Par Mathieu Seguin | Rédacteur sport
À Atlanta, l’annonce du transfert de Trae Young n’a pas seulement marqué un tournant stratégique, elle a aussi provoqué une réaction sincère chez ceux qui partageaient le parquet avec lui. Dans le calme d’un succès face à La Nouvelle-Orléans, une forme de nostalgie s’est déjà installée.
Derrière les chiffres et les échanges, c’est une connexion de jeu qui disparaît. Pour certains coéquipiers, cette séparation arrive trop vite, presque brutalement. Kristaps Porzingis n’a d’ailleurs pas cherché à masquer ce sentiment, conscient de ce que l’équipe perd au-delà du simple talent individuel.
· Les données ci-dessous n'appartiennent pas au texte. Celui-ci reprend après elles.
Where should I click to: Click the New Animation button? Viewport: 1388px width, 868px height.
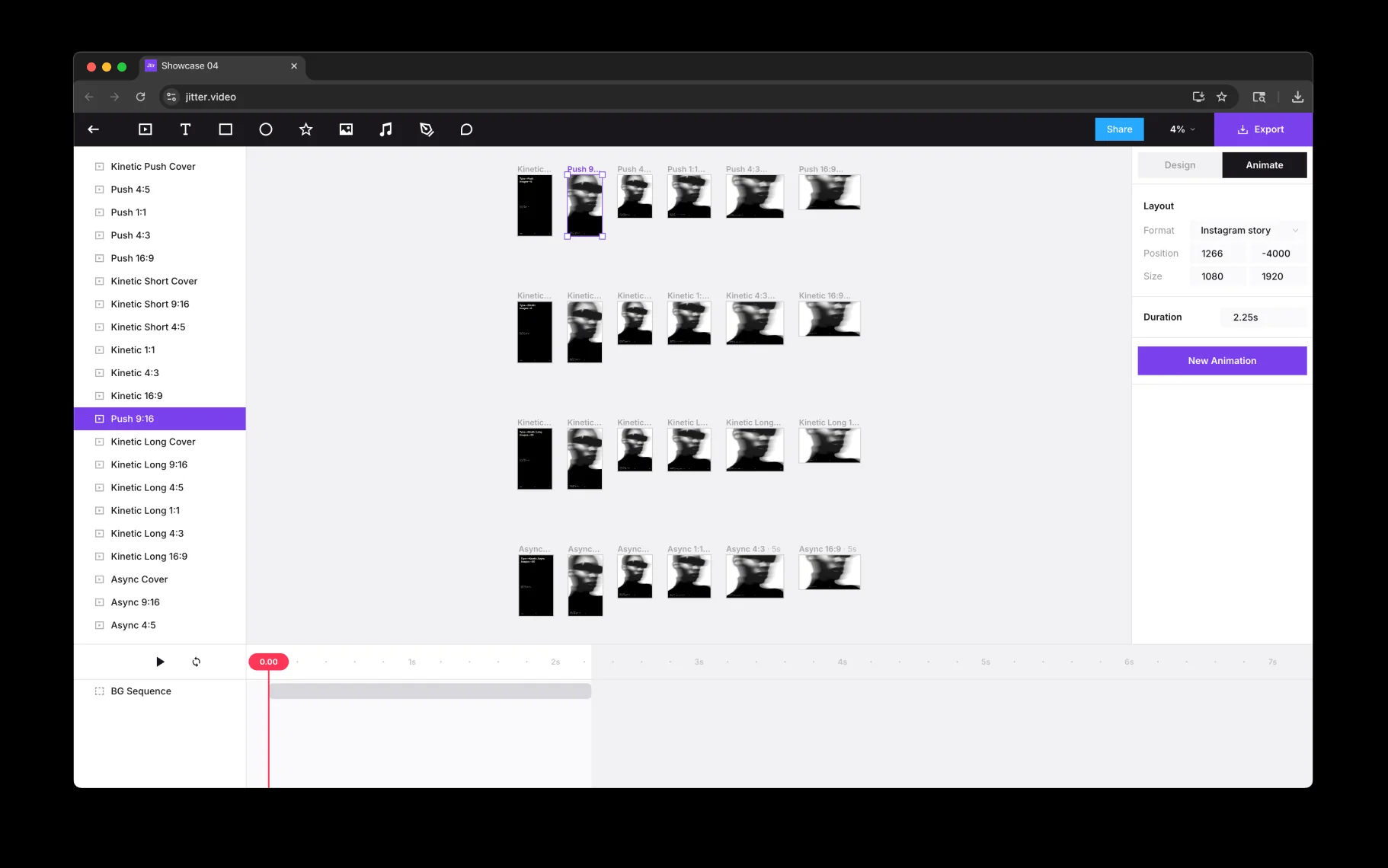1222,361
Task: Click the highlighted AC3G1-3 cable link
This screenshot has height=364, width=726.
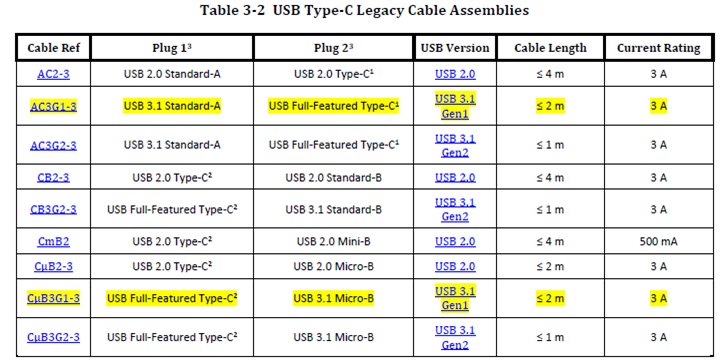Action: click(53, 107)
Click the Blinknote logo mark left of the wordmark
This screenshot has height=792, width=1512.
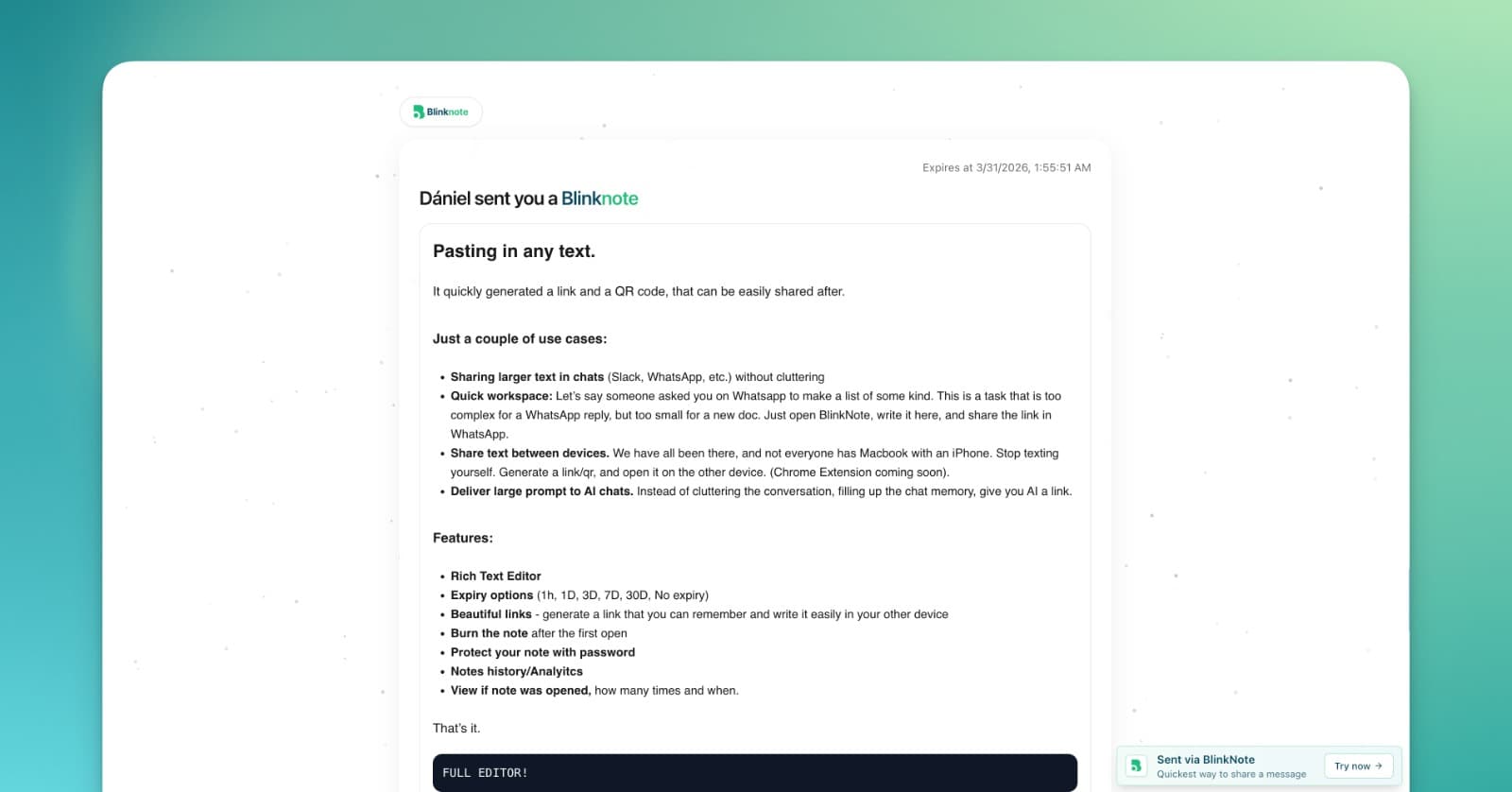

Arrivé à Atlanta en 2025, le Letton n’a finalement partagé qu’une courte période avec Trae Young. Pourtant, ce laps de temps a suffi pour mesurer l’impact du meneur sur l’attaque collective. La fluidité, les espaces créés et la facilité à trouver les joueurs dans leurs zones préférentielles faisaient partie du quotidien lorsque Young menait le jeu.
Un meneur qui simplifiait tout pour ses coéquipiers
Au lendemain du transfert vers Washington, Porzingis a tenu à saluer publiquement son ancien coéquipier. « Évidemment, c’est l’un des meilleurs passeurs avec lesquels j’ai joué. J’ai le sentiment que tout le monde profitait de sa présence sur le terrain », a-t-il expliqué, mettant en avant une qualité souvent sous-estimée chez les grands créateurs.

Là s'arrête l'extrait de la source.